A Conversation with Barbara Brown Taylor

A Conversation with Barbara Brown Taylor July 31, 2018

Barbara Brown Taylor is an Episcopal priest, teacher, and author of thirteen books, among them the memoir Leaving Church and the New York Times–bestselling Learning to Walk in the Dark.

From 1998 until her retirement last year, Taylor held an endowed chair in religion and philosophy at Piedmont College. She has also served on the faculties of Columbia Theological Seminary, Candler School of Theology, McAfee School of Theology, and the theological studies certificate program at Arrendale State Prison for women.

Taylor has been recognized by Baylor University as one of the most effective preachers in the English-speaking world and included on Time’s annual list of the One Hundred Most Influential People. In 2015, she was named Georgia Woman of the Year.

Apart from these honors, Taylor is distinguished by an elegance of thought and depth of soul befitting a spiritual sage. For decades she has brought theology down to earth, embodying a vision that hallows the ordinary and regards the face of each person as one of the possible faces of God.

Taylor is a master rhetorician whose work confirms that the simple act of bearing witness can be high art. “It is enough,” she writes, “to discern the limits of what is sayable and then to pour our energy into saying it as economically, as courteously, and as reverently as we can. When we stop talking, it is not because there is no more to be said. It is because the unsayable wishes to be said, and the only language for saying that is silence.”

(Records taken from a collection)

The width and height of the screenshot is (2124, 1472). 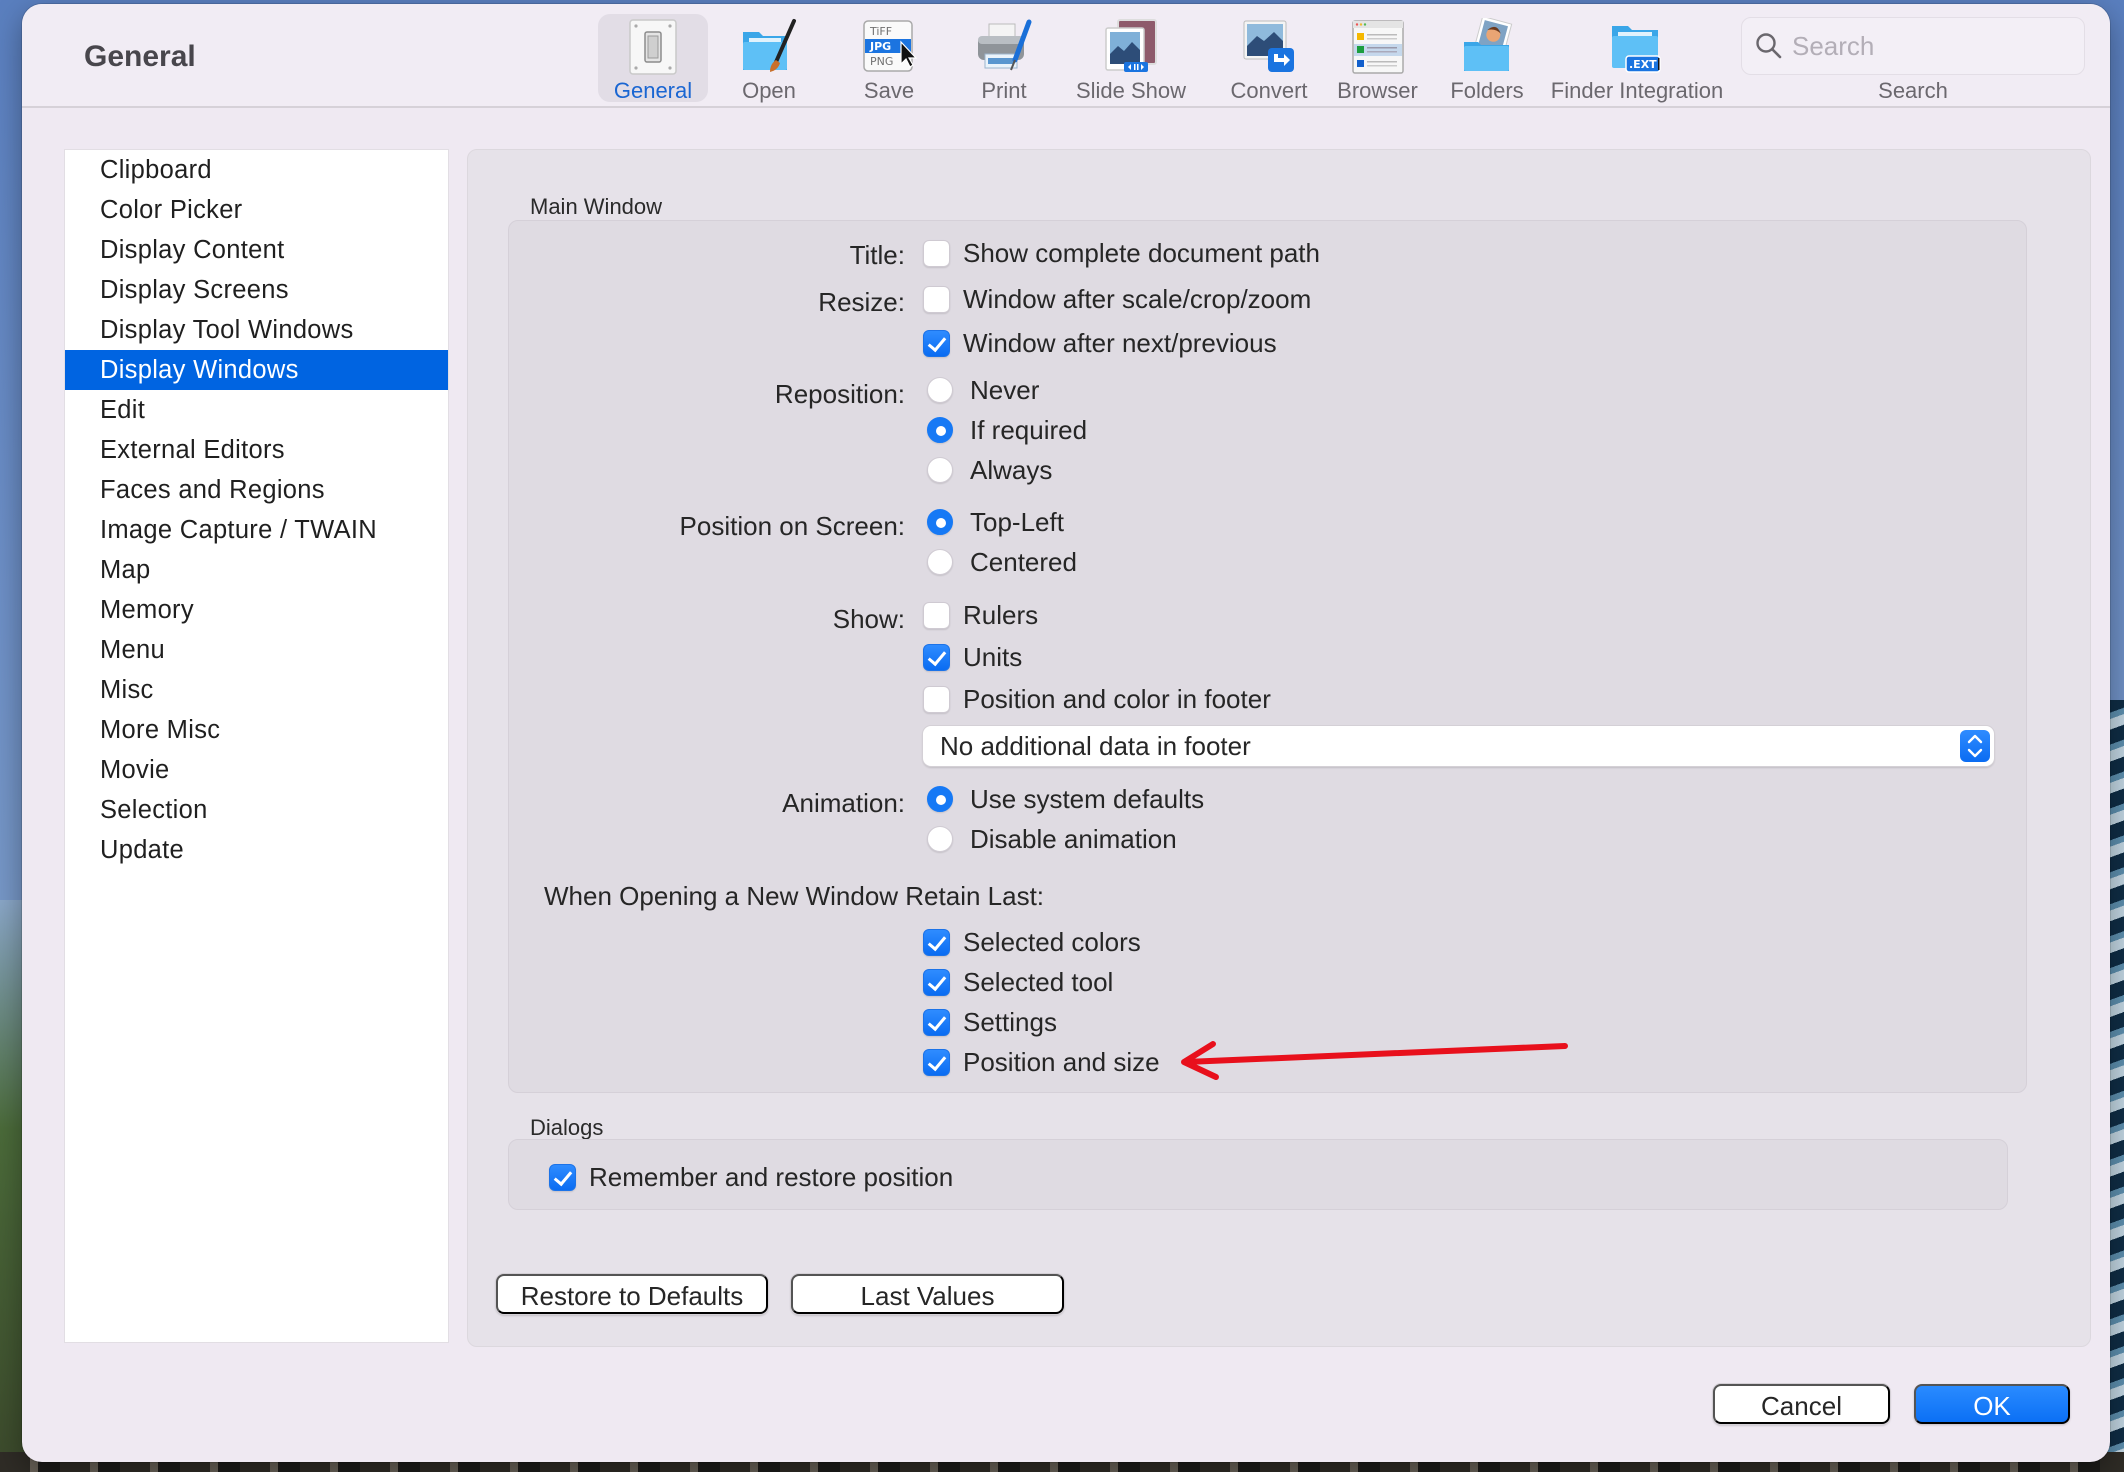 What do you see at coordinates (1378, 58) in the screenshot?
I see `toolbar-item-browser: Browser` at bounding box center [1378, 58].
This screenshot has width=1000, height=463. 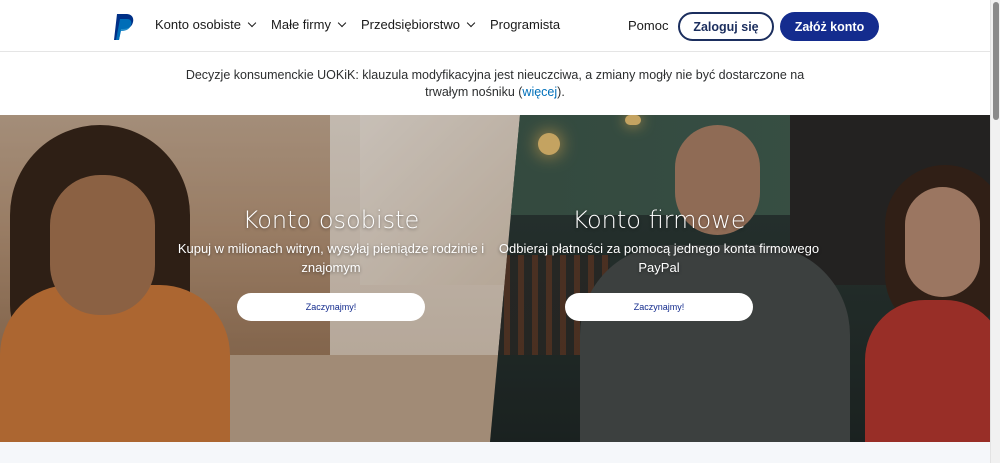 What do you see at coordinates (726, 26) in the screenshot?
I see `login-button: Zaloguj się` at bounding box center [726, 26].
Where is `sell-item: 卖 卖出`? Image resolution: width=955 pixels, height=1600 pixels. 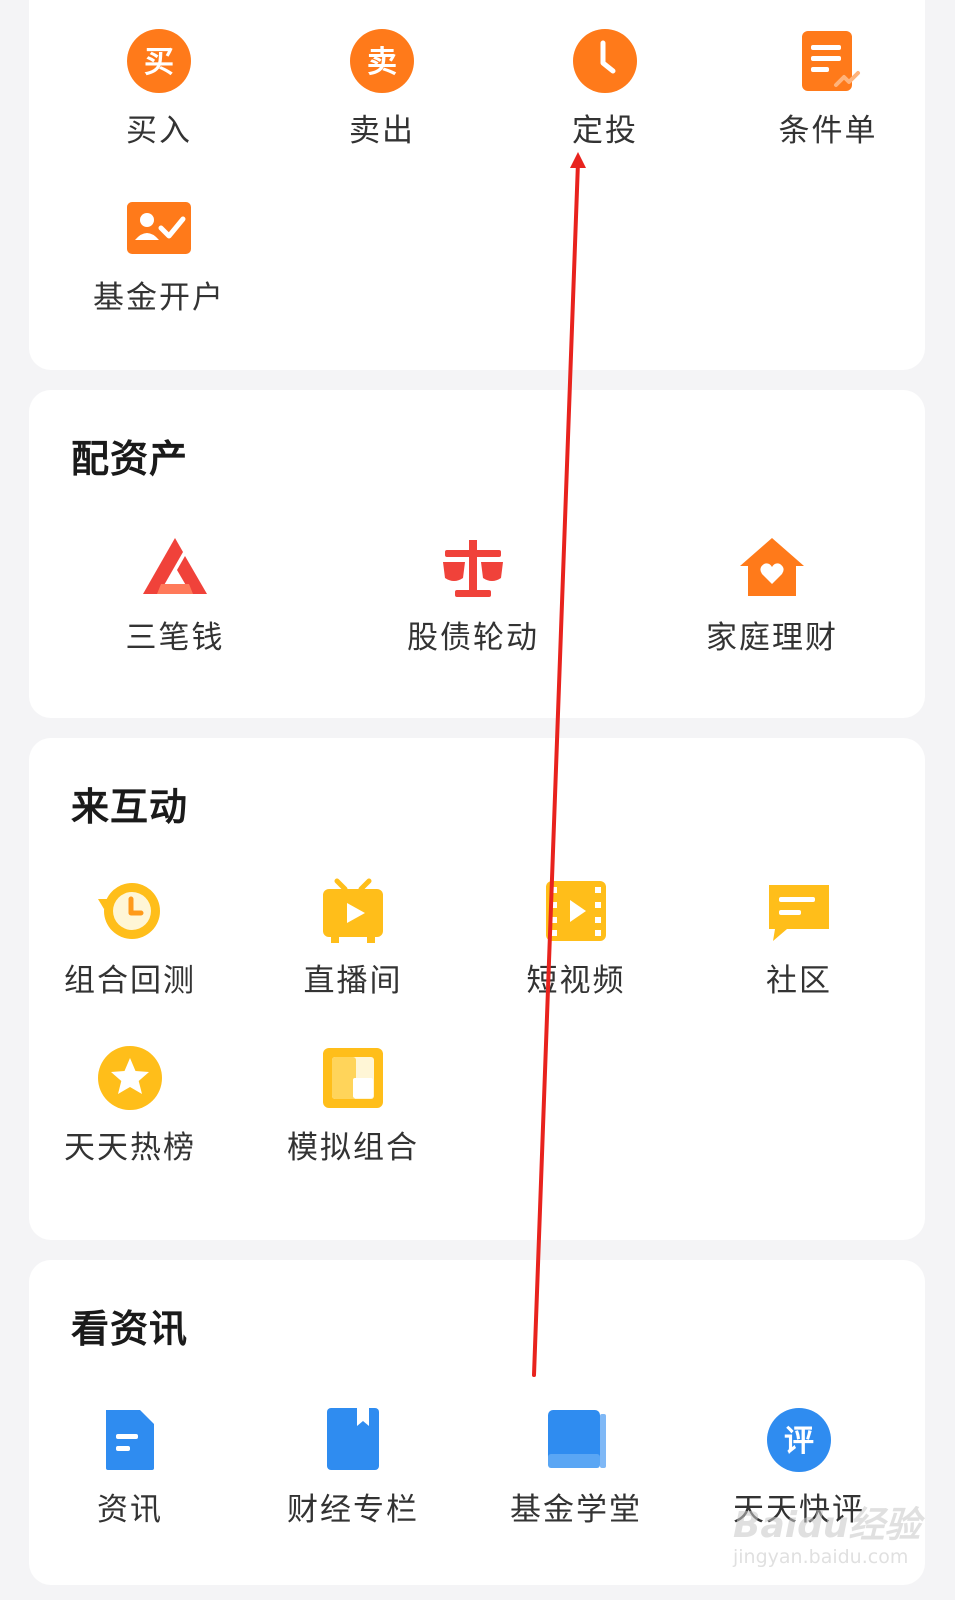 sell-item: 卖 卖出 is located at coordinates (382, 88).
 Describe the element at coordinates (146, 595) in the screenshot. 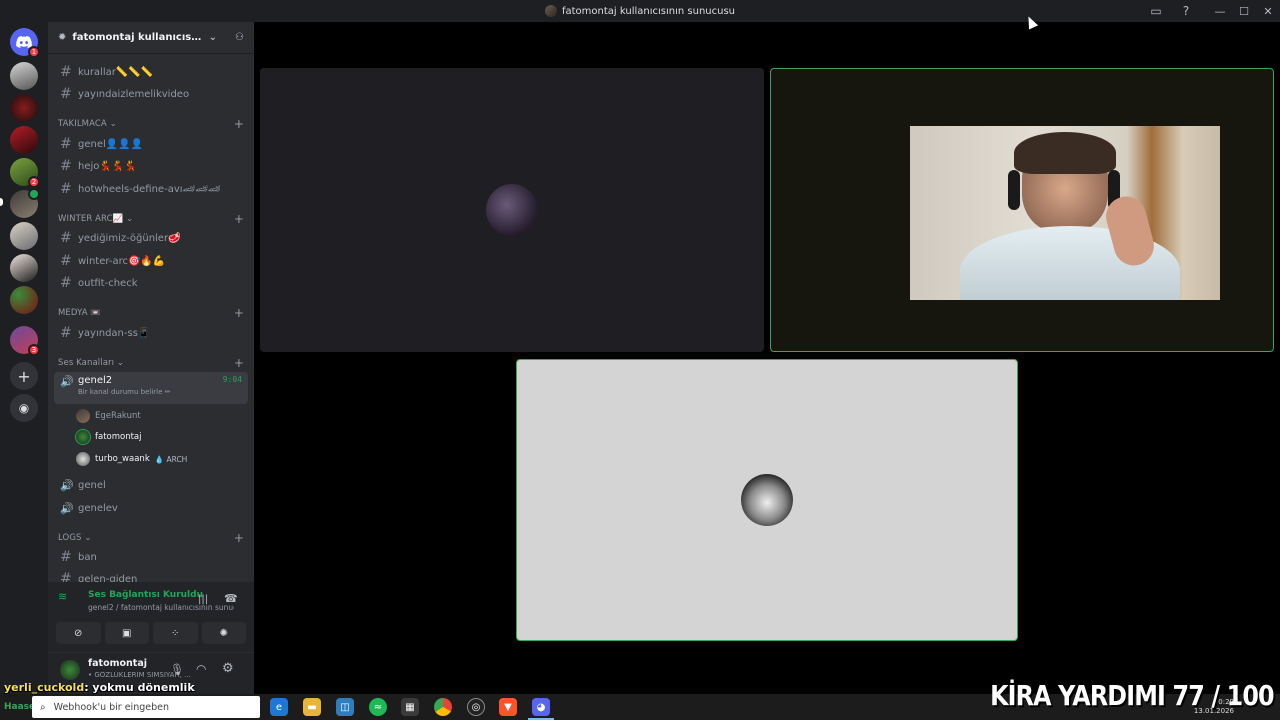

I see `voice-status: Ses Bağlantısı Kuruldu` at that location.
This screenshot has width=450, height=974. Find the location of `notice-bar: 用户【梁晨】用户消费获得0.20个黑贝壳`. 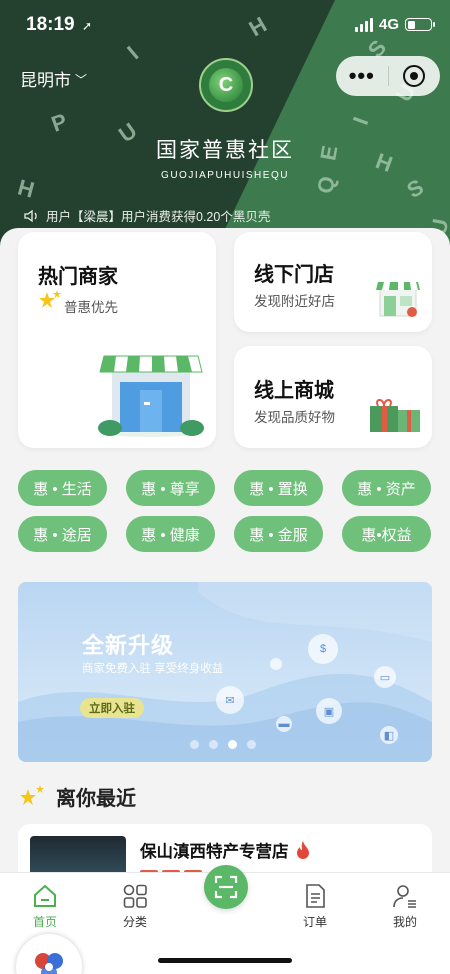

notice-bar: 用户【梁晨】用户消费获得0.20个黑贝壳 is located at coordinates (147, 216).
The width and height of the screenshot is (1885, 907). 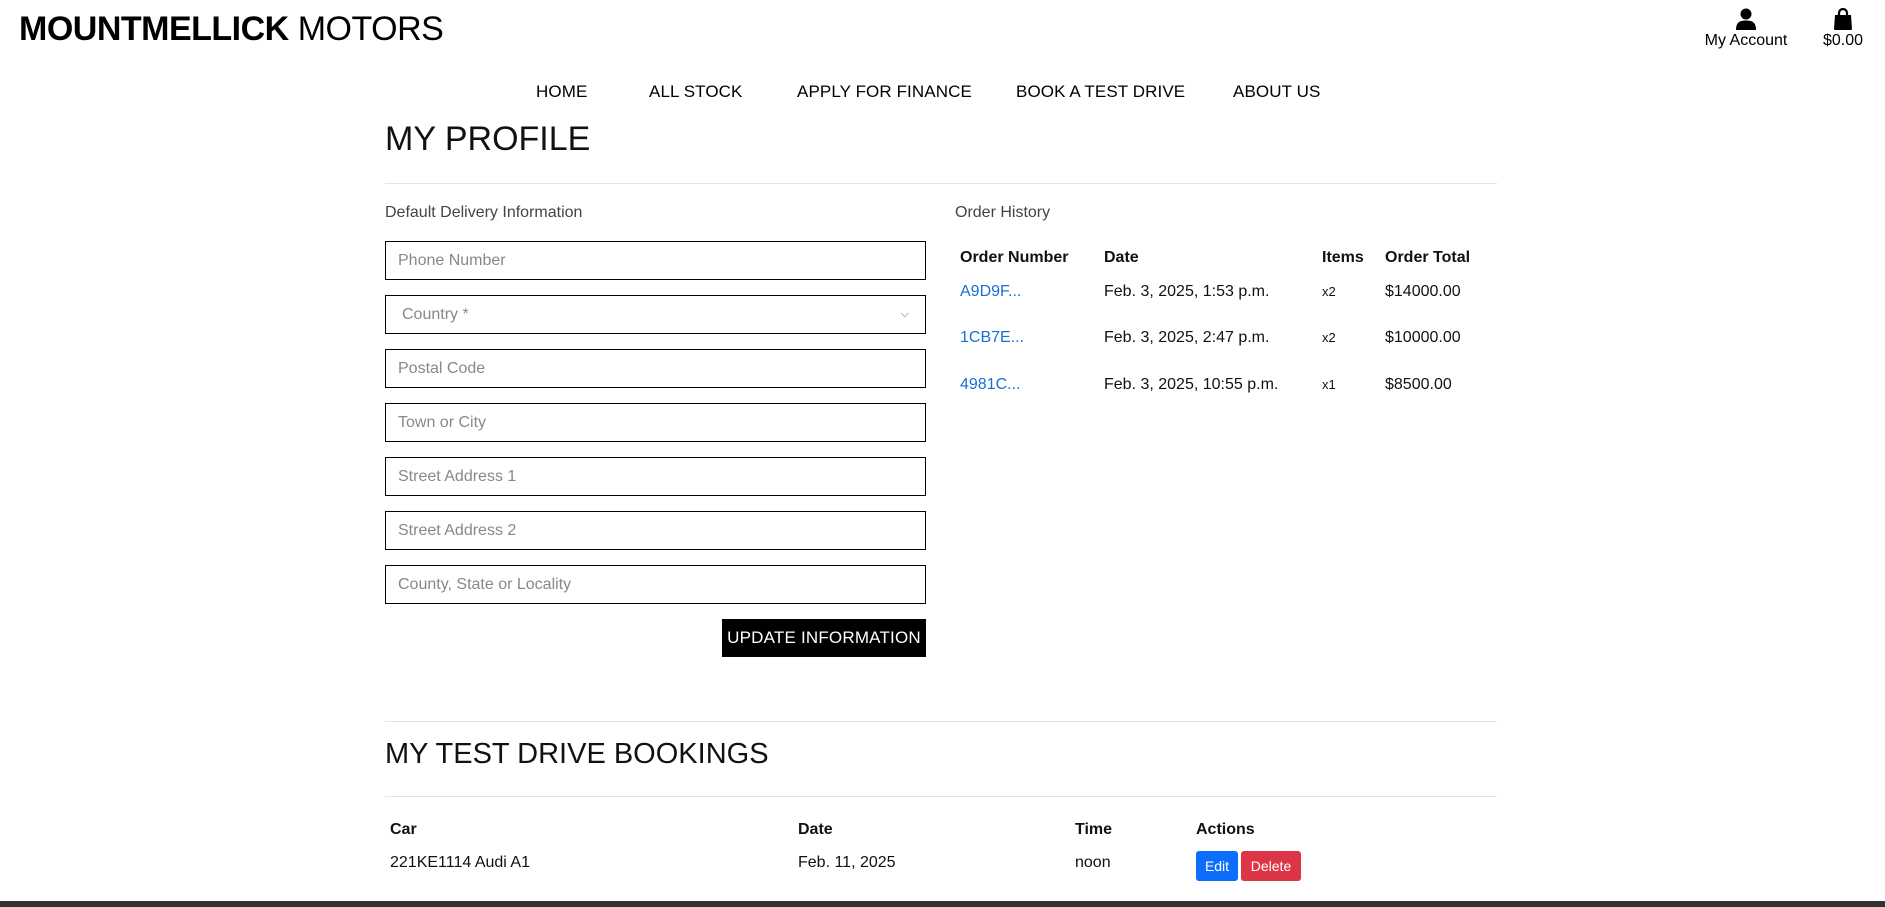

• _Job item 1_: According to the profile of Barbara Brown Taylor, in what year was she named Georgia Woman of the Year?
• _Job item 2_: Translate this sentence from the profile of Barbara Brown Taylor into Spanish: "When we stop talking, it is not because there is no more to be said."
• _Job item 3_: Take the profile of Barbara Brown Taylor further, starting after its last sentence.

• _Response box 1_: 2015

• _Response box 2_: Cuando dejamos de hablar, no es porque no quede nada más que decir.

• _Response box 3_:
Taylor’s fourteenth book, Holy Envy: Finding God in the Faith of Others, forthcoming from HarperOne, is about the experience of teaching world religions to liberal arts students in rural Georgia.

The following is an excerpt from Barbara Brown Taylor’s interview with Isaac Anderson in the latest issue of Image (#97).

Image: What are the joys or challenges of exploring faith for readers who belong to religious traditions not your own or who identify as nonreligious?

BBT: Most of the diversity in my audience is Christian diversity, but it’s true that I have a few Jewish readers and more than a few who do not identify as religious. Either way, I proceed on the assumption that what we have most in common is not our religion (or our spirituality) but our humanity.

When we are hungry, lost, or ill, our world views don’t seem to matter very much. We will accept help from anyone who offers. When we come together to celebrate or mourn something that has happened in our community, it doesn’t seem to matter whether someone is wearing a hijab or a cross.

One of my favorite things to do when I get home from a long flight is to stand around international arrivals watching people from all over the world come through the doors to where their loved ones are waiting to greet them. Watching their faces reminds me why I love being alive. It also reminds me that the truest thing about being human—the thing deepest down in us—is not sin but the divine image.

Happily, this truth coincides with a central Christian teaching, which is the importance of incarnation. The Christian reverence for the body—the neighbor’s body, the leper’s body, the orphan’s body, the Christ’s body—the clear charge to care for the incarnate soul gives me all the permission I need to write about being human without feeling as if I am not sounding religious enough.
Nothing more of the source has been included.